» Exercise aim
An exact transcription of all the entries below is required.

» Data in this exercise
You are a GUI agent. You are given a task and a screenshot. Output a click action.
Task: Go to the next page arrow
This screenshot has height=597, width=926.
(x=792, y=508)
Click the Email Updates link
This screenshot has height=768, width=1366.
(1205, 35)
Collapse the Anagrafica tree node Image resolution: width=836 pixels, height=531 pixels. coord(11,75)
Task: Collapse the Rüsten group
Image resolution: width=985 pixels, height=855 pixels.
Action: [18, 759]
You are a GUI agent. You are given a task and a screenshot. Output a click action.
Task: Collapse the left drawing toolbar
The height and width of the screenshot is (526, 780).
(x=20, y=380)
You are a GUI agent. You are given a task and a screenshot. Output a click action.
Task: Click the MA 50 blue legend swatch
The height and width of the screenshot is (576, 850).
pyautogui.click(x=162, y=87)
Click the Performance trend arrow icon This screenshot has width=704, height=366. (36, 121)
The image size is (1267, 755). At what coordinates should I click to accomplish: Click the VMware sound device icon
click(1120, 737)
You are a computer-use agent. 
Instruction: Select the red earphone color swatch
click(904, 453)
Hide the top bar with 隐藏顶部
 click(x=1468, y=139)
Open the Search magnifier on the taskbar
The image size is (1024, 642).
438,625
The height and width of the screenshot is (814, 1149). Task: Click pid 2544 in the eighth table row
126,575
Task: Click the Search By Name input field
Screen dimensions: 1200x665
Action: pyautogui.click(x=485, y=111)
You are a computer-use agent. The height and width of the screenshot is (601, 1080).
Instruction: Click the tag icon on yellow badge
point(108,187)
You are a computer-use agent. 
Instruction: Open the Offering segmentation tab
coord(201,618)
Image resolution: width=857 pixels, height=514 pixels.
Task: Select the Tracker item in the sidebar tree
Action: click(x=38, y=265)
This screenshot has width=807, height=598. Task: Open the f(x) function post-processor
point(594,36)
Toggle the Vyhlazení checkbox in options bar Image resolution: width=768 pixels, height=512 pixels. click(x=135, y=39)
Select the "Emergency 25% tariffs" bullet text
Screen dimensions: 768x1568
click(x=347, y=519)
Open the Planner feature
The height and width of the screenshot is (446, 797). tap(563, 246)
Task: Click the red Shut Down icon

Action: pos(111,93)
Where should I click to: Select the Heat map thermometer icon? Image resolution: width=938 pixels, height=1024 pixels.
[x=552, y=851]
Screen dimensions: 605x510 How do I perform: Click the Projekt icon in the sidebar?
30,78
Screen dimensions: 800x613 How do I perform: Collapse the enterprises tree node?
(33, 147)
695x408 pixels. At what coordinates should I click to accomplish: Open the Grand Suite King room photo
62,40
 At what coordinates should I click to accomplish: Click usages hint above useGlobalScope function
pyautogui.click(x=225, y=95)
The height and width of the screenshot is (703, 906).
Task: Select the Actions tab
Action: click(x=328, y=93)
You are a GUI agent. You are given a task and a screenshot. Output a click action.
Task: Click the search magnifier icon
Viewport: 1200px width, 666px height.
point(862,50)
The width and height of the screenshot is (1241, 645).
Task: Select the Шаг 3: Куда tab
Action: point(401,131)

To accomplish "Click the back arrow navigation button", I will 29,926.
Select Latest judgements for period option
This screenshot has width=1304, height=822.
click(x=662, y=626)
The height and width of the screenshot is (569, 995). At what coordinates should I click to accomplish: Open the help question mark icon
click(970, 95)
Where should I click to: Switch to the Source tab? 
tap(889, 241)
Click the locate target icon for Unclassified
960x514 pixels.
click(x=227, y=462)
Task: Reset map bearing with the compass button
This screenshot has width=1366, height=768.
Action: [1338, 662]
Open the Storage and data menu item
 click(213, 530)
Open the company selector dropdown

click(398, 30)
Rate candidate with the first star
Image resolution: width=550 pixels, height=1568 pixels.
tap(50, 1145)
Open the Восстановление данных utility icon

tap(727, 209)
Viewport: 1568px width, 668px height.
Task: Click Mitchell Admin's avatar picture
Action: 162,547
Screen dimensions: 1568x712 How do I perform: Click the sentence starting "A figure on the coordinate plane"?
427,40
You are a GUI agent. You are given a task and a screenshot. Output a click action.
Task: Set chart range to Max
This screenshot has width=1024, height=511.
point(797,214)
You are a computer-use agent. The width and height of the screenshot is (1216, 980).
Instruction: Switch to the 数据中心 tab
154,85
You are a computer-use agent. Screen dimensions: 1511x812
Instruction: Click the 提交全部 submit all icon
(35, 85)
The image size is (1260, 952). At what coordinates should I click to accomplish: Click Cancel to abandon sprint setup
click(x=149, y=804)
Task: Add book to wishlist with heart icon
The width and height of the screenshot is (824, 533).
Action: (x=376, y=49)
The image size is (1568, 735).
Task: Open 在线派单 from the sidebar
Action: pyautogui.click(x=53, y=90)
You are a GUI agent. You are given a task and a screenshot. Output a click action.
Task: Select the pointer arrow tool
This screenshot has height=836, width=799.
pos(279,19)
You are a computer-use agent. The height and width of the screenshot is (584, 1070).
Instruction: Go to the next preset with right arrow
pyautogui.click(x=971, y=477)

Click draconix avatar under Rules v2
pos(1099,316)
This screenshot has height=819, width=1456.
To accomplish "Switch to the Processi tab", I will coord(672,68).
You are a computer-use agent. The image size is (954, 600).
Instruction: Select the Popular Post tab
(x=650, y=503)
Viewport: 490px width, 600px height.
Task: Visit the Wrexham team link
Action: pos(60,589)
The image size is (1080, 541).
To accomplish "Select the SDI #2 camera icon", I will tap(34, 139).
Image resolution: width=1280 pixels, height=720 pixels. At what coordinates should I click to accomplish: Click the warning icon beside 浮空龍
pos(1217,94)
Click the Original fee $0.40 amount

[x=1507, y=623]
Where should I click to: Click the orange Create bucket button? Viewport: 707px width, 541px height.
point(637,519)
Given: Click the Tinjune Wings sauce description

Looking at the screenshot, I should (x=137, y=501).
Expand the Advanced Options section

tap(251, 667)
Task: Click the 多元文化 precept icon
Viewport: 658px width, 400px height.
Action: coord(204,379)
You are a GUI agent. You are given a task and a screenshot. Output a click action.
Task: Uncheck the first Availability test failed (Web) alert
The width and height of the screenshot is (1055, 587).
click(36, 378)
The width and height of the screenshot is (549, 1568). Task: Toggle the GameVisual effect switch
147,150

» Exercise answer
You are a GUI agent. You are given a task and a screenshot. Output a click action.
Task: Go to the next page arrow
This screenshot has height=597, width=926.
(x=792, y=508)
Click the Email Updates link
This screenshot has height=768, width=1366.
(1205, 35)
Collapse the Anagrafica tree node Image resolution: width=836 pixels, height=531 pixels. coord(11,75)
Task: Collapse the Rüsten group
Image resolution: width=985 pixels, height=855 pixels.
Action: [18, 759]
You are a GUI agent. You are given a task and a screenshot. Output a click action.
Task: Collapse the left drawing toolbar
The height and width of the screenshot is (526, 780).
(x=20, y=380)
You are a GUI agent. You are given a task and a screenshot. Output a click action.
Task: Click the MA 50 blue legend swatch
The height and width of the screenshot is (576, 850).
pyautogui.click(x=162, y=87)
Click the Performance trend arrow icon This screenshot has width=704, height=366. (36, 121)
The image size is (1267, 755). At what coordinates should I click to accomplish: Click the VMware sound device icon
click(1120, 737)
You are a computer-use agent. 
Instruction: Select the red earphone color swatch
click(904, 453)
Hide the top bar with 隐藏顶部
 click(x=1468, y=139)
Open the Search magnifier on the taskbar
The image size is (1024, 642).
438,625
The height and width of the screenshot is (814, 1149). Task: Click pid 2544 in the eighth table row
126,575
Task: Click the Search By Name input field
Screen dimensions: 1200x665
Action: pyautogui.click(x=485, y=111)
You are a computer-use agent. The height and width of the screenshot is (601, 1080).
Instruction: Click the tag icon on yellow badge
point(108,187)
You are a computer-use agent. 
Instruction: Open the Offering segmentation tab
coord(201,618)
Image resolution: width=857 pixels, height=514 pixels.
Task: Select the Tracker item in the sidebar tree
Action: click(x=38, y=265)
This screenshot has width=807, height=598. Task: Open the f(x) function post-processor
point(594,36)
Toggle the Vyhlazení checkbox in options bar Image resolution: width=768 pixels, height=512 pixels. click(x=135, y=39)
Select the "Emergency 25% tariffs" bullet text
Screen dimensions: 768x1568
click(x=347, y=519)
Open the Planner feature
The height and width of the screenshot is (446, 797). tap(563, 246)
Task: Click the red Shut Down icon

Action: pos(111,93)
Where should I click to: Select the Heat map thermometer icon? Image resolution: width=938 pixels, height=1024 pixels.
[x=552, y=851]
Screen dimensions: 605x510 How do I perform: Click the Projekt icon in the sidebar?
30,78
Screen dimensions: 800x613 How do I perform: Collapse the enterprises tree node?
(33, 147)
695x408 pixels. At what coordinates should I click to accomplish: Open the Grand Suite King room photo
62,40
 At what coordinates should I click to accomplish: Click usages hint above useGlobalScope function
pyautogui.click(x=225, y=95)
The height and width of the screenshot is (703, 906).
Task: Select the Actions tab
Action: click(x=328, y=93)
You are a GUI agent. You are given a task and a screenshot. Output a click action.
Task: Click the search magnifier icon
Viewport: 1200px width, 666px height.
point(862,50)
The width and height of the screenshot is (1241, 645).
Task: Select the Шаг 3: Куда tab
Action: point(401,131)

To accomplish "Click the back arrow navigation button", I will 29,926.
Select Latest judgements for period option
This screenshot has width=1304, height=822.
click(x=662, y=626)
The height and width of the screenshot is (569, 995). At what coordinates should I click to accomplish: Open the help question mark icon
click(970, 95)
Where should I click to: Switch to the Source tab? 
tap(889, 241)
Click the locate target icon for Unclassified
960x514 pixels.
click(x=227, y=462)
Task: Reset map bearing with the compass button
This screenshot has width=1366, height=768.
Action: [1338, 662]
Open the Storage and data menu item
 click(213, 530)
Open the company selector dropdown

click(398, 30)
Rate candidate with the first star
Image resolution: width=550 pixels, height=1568 pixels.
tap(50, 1145)
Open the Восстановление данных utility icon

tap(727, 209)
Viewport: 1568px width, 668px height.
Task: Click Mitchell Admin's avatar picture
Action: 162,547
Screen dimensions: 1568x712 How do I perform: Click the sentence starting "A figure on the coordinate plane"?
427,40
You are a GUI agent. You are given a task and a screenshot. Output a click action.
Task: Set chart range to Max
This screenshot has width=1024, height=511.
point(797,214)
You are a computer-use agent. The width and height of the screenshot is (1216, 980).
Instruction: Switch to the 数据中心 tab
154,85
You are a computer-use agent. Screen dimensions: 1511x812
Instruction: Click the 提交全部 submit all icon
(35, 85)
The image size is (1260, 952). At what coordinates should I click to accomplish: Click Cancel to abandon sprint setup
click(x=149, y=804)
Task: Add book to wishlist with heart icon
The width and height of the screenshot is (824, 533).
Action: (x=376, y=49)
The image size is (1568, 735).
Task: Open 在线派单 from the sidebar
Action: pyautogui.click(x=53, y=90)
You are a GUI agent. You are given a task and a screenshot. Output a click action.
Task: Select the pointer arrow tool
This screenshot has height=836, width=799.
pos(279,19)
You are a computer-use agent. The height and width of the screenshot is (584, 1070).
Instruction: Go to the next preset with right arrow
pyautogui.click(x=971, y=477)

Click draconix avatar under Rules v2
pos(1099,316)
This screenshot has height=819, width=1456.
To accomplish "Switch to the Processi tab", I will coord(672,68).
You are a computer-use agent. The image size is (954, 600).
Instruction: Select the Popular Post tab
(x=650, y=503)
Viewport: 490px width, 600px height.
Task: Visit the Wrexham team link
Action: pos(60,589)
The image size is (1080, 541).
To accomplish "Select the SDI #2 camera icon", I will tap(34, 139).
Image resolution: width=1280 pixels, height=720 pixels. At what coordinates should I click to accomplish: Click the warning icon beside 浮空龍
pos(1217,94)
Click the Original fee $0.40 amount

[x=1507, y=623]
Where should I click to: Click the orange Create bucket button? Viewport: 707px width, 541px height.
point(637,519)
Given: Click the Tinjune Wings sauce description

Looking at the screenshot, I should (x=137, y=501).
Expand the Advanced Options section

tap(251, 667)
Task: Click the 多元文化 precept icon
Viewport: 658px width, 400px height.
Action: coord(204,379)
You are a GUI agent. You are given a task and a screenshot. Output a click action.
Task: Uncheck the first Availability test failed (Web) alert
The width and height of the screenshot is (1055, 587).
click(36, 378)
The width and height of the screenshot is (549, 1568). Task: Toggle the GameVisual effect switch
147,150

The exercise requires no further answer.